Electrical producers seek safeguards
The electronics and electrical industry is worried about a new side-effect of the global recession: the possible dumping into Thailand of cheap goods from China.
Executives say that Chinese producers will need to find somewhere else to drain out excess inventories as demand slows in importing countries.
''Actually, our domestic market trend is on the decline, but our market's protection may be relatively poor compared to other countries, so we have potential to be a target for their low-quality stockpiles,'' said Katiya Greigarn, chairman of the Electrical, Electronics and Allied Industry Club of the Federation of Thai Industries.

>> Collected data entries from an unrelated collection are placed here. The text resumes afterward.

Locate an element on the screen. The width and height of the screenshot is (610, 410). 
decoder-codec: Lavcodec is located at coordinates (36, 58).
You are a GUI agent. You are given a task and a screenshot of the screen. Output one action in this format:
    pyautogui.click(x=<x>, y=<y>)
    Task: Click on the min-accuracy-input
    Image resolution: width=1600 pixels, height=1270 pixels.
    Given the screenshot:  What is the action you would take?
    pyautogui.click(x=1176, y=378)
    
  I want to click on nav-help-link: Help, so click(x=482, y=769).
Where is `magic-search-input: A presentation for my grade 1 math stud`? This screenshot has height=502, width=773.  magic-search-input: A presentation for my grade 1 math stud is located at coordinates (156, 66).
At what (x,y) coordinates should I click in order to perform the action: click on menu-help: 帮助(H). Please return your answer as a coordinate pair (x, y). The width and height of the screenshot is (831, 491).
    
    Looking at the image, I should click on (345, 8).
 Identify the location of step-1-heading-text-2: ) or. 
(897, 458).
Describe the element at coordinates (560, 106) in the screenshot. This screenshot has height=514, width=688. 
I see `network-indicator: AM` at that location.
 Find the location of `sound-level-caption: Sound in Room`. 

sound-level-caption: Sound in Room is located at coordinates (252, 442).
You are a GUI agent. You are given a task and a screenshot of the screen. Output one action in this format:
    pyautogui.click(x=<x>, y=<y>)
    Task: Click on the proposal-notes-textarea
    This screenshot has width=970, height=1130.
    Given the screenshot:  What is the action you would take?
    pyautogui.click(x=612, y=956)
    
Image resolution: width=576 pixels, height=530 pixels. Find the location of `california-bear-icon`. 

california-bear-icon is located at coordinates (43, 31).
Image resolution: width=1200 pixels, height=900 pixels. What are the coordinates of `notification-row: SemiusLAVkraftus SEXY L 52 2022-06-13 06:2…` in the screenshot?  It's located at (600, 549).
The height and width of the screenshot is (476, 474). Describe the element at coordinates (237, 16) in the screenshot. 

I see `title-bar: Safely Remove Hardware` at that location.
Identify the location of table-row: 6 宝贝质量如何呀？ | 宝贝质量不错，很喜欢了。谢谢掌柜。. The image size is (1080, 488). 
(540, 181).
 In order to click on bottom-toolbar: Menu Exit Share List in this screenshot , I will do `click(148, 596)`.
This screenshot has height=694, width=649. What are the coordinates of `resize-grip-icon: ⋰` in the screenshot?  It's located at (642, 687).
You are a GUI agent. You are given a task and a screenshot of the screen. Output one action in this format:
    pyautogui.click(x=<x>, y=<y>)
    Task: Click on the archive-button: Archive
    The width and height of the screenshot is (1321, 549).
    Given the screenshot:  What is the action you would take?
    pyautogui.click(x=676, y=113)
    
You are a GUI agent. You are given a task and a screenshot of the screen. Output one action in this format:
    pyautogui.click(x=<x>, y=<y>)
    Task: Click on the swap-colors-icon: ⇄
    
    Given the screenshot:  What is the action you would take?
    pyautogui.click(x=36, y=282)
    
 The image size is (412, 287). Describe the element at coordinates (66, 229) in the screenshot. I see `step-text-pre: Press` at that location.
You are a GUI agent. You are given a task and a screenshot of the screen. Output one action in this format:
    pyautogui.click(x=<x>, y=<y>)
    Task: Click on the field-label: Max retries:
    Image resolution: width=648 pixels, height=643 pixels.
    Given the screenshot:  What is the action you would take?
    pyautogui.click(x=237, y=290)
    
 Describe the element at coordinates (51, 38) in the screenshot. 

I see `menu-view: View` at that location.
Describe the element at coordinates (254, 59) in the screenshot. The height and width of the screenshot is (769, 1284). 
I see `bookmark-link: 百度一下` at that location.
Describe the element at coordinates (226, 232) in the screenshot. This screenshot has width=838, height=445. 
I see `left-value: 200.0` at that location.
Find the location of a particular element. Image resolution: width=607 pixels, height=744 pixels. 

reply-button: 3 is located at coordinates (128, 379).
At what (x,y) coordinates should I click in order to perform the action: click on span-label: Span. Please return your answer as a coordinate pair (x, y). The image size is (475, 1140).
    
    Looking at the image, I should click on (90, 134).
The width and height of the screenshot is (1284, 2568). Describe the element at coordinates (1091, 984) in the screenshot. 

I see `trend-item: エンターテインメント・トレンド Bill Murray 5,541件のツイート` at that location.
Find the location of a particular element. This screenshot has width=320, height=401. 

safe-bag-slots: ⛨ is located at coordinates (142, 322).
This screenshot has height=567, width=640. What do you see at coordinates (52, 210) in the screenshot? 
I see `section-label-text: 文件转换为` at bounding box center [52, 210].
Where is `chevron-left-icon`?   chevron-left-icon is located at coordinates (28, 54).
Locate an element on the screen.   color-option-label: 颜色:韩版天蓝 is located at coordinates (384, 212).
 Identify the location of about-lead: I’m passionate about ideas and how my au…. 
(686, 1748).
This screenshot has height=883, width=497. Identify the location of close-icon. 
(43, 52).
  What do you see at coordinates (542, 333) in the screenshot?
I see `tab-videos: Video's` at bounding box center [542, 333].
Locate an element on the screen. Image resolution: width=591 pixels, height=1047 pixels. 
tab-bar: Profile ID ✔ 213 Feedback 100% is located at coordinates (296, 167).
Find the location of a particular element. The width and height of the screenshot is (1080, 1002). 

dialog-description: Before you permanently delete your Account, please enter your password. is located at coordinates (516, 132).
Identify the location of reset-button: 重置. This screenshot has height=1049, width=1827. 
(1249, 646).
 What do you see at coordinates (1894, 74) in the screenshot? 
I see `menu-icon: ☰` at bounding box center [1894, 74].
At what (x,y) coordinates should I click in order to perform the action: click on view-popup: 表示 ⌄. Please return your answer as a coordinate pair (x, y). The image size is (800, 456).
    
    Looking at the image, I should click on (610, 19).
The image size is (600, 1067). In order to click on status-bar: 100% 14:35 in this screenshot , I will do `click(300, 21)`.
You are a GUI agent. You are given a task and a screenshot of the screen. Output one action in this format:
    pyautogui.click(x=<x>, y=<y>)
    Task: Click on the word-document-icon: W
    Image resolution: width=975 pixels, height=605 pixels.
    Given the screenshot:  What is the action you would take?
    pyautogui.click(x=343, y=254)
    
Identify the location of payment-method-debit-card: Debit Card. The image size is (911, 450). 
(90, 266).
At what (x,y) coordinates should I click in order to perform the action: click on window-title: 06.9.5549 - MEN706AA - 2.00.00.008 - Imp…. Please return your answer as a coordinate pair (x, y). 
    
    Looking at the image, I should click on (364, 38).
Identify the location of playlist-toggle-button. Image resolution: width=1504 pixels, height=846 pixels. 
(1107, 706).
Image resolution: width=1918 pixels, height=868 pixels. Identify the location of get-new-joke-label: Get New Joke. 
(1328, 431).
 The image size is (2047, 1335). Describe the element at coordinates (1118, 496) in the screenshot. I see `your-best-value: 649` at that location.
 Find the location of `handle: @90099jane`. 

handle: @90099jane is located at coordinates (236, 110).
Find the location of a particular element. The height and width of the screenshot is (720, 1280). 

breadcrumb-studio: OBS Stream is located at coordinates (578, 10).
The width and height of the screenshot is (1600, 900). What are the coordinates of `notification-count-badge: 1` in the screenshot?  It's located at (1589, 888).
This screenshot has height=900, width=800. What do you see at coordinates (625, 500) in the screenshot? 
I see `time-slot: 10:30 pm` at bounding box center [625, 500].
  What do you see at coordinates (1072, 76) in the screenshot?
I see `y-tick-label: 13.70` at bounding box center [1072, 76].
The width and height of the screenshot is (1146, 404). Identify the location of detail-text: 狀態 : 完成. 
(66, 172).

Given the poor economic and business climate both at home and abroad, he said, Thai trade regulators needed to speed up measures to block the influx of cheap goods from overseas.
''When the export markets are all sinking, we need domestic sales to help absorb our production output and continue operating,'' said Mr Katiya.
The global economic crisis has already affected the industry as its exports this year are estimated to have grown by 5-6% to 1.6 trillion baht, lower than the target of 1.65 trillion or 10% growth set earlier.
Mr Katiya also said that electronics import growth this year had outpaced exports, with a value expected to reach 1.2 trillion baht, up 10% from last year.
Next year, the sector projects zero growth in shipments. More than 90% of Thai electronic goods are exported.
He said hard-disk drive shipments, integrated circuits (IC) and telecommunication product parts would continue to perform well next year, but some sectors such as household appliances and parts would do poorly.
He pointed out the market for Thail producers this year had changed a lot as Asean and Chinese markets have emerged as the main clients, ahead of the US, Europe and Japan.
As well, price-cutting will definitely be seen in the year to come. Therefore, Mr Katiya advised business operators to be prepared to adjust strategies and manage inventory better.
Amid all the bad news, the industry still sees some upside as the stronger yen against the dollar and euro in recent months would help make Thailand's investment costs more attractive, while Thai exports will have more competitive prices over Japanese's goods.
Kanit Muangkrachang, the vice-president of Thai Toshiba Electric Industries, agreed with concerns over dumping of Chinese goods, saying the government needed to introduce measures to control them.